Selon nos confrères de BFM Business, face à l'augmentation des prix des carburants, le Premier ministre Sébastien Lecornu affirme que malgré un déficit de 5,1%, il n'y a pas de marge de manœuvre financière. Cependant, il prévoit des mesures d'accompagnement pour certaines filières et des aides sectorielles ciblées, renouvelables mensuellement.
Ce qu'il faut retenir
- Sébastien Lecornu met en avant la nécessité de maîtriser les finances publiques malgré un déficit à 5,1%.
- Des mesures d'accompagnement et des aides sectorielles sont envisagées pour faire face à la flambée des prix des carburants.

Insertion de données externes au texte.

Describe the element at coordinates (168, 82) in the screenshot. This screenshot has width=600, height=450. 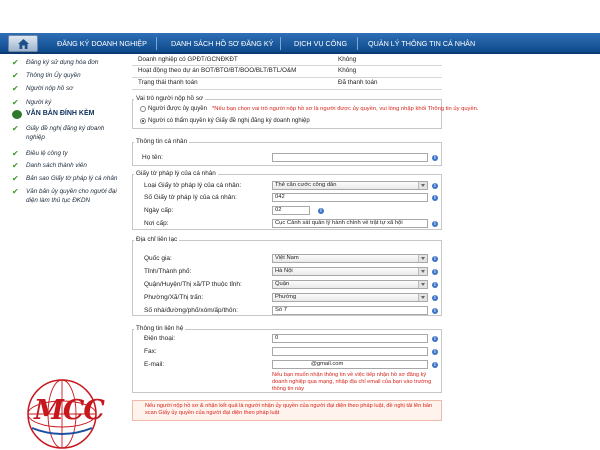
I see `row-label: Trạng thái thanh toán` at that location.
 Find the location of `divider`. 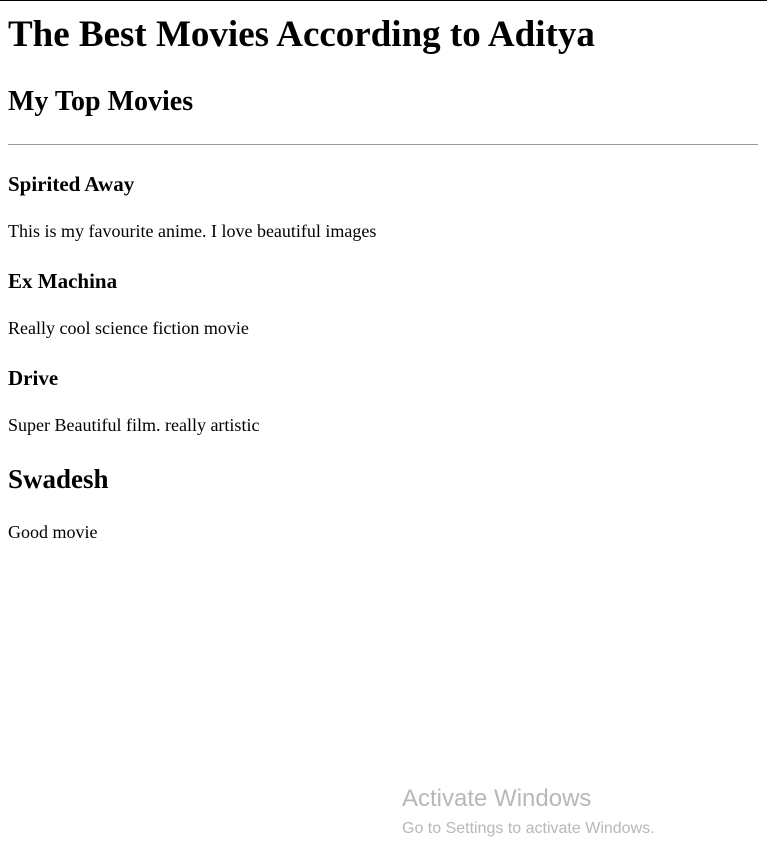

divider is located at coordinates (383, 144).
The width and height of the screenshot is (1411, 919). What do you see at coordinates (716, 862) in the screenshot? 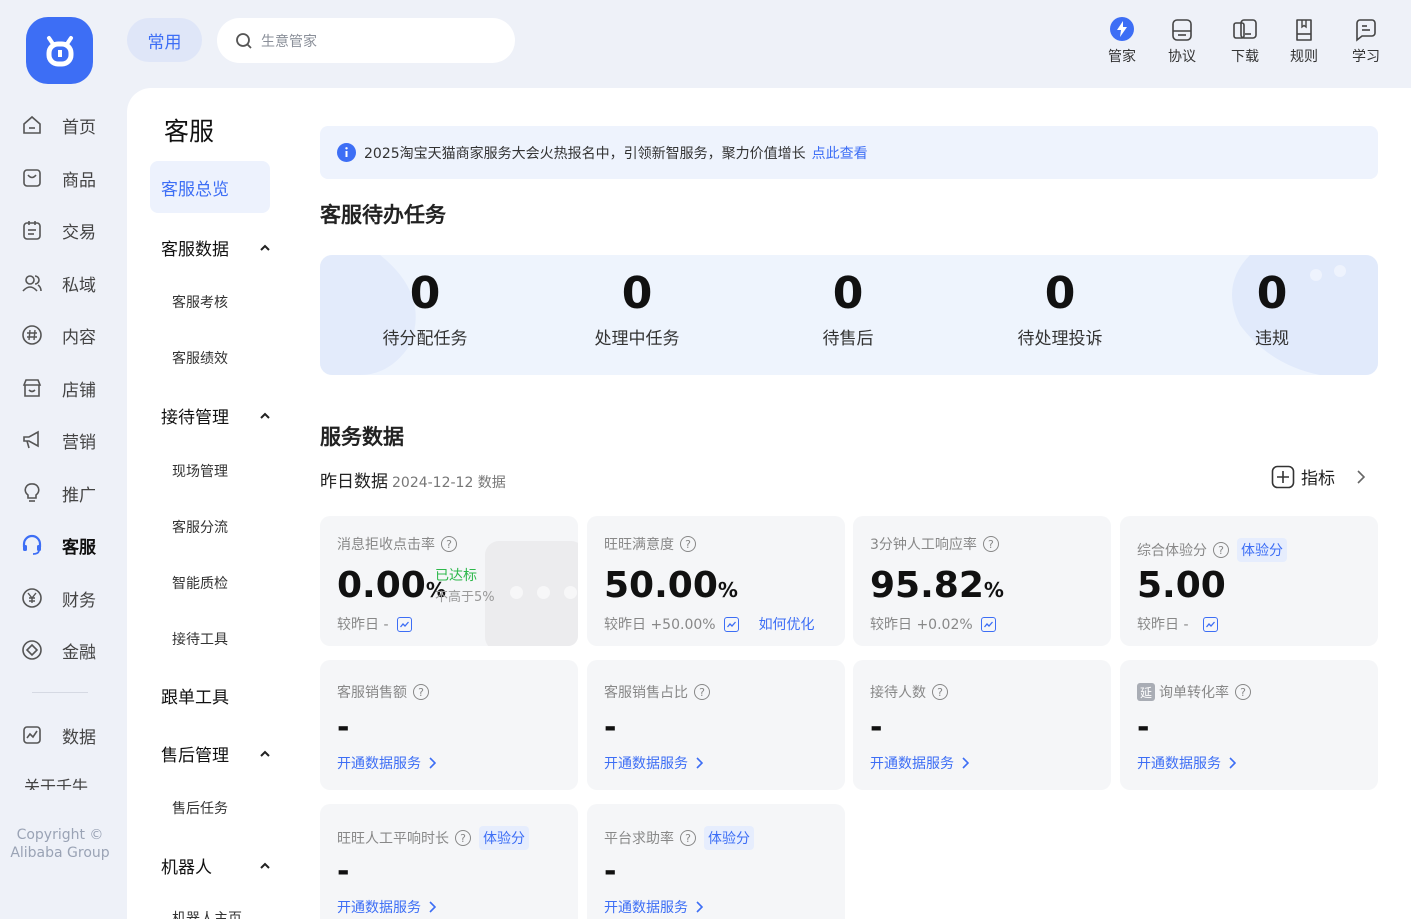
I see `metric-card-help-rate: 平台求助率? 体验分 - 开通数据服务` at bounding box center [716, 862].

- Le Premier ministre vise à passer sous les 5% de déficit en 2026, avec prudence.
Contexte politique et économique
Sébastien Lecornu, actuel Premier ministre, insiste sur la maîtrise des finances publiques en dépit du déficit. Il souligne l'importance de cette gestion transparente face aux événements géopolitiques actuels, tels que les conflits au Moyen-Orient et en Ukraine, impactant l'économie.
Objectif de réduction du déficit
Lecornu exprime sa volonté de descendre sous les 5% de déficit en 2026, suite à l'annonce d'un déficit de 5,1% pour 2025 par l'Insee. Cette démarche, menée avec prudence, repose sur une hausse des impôts et une stabilité politique favorable à la génération de recettes.
Mesures envisagées
Le gouvernement prévoit des mesures d'accompagnement pour les filières impactées par la hausse des prix des carburants, ainsi que des aides sectorielles ciblées et renouvelables mensuellement. L'objectif est de soutenir ces secteurs tout en maintenant une trajectoire budgétaire maîtrisée.
En conclusion, Sébastien Lecornu, tout en faisant preuve de prudence, affiche sa détermination à contrôler les finances publiques malgré un contexte économique et géopolitique instable. Les actions envisagées visent à concilier maîtrise budgétaire et soutien aux secteurs impactés.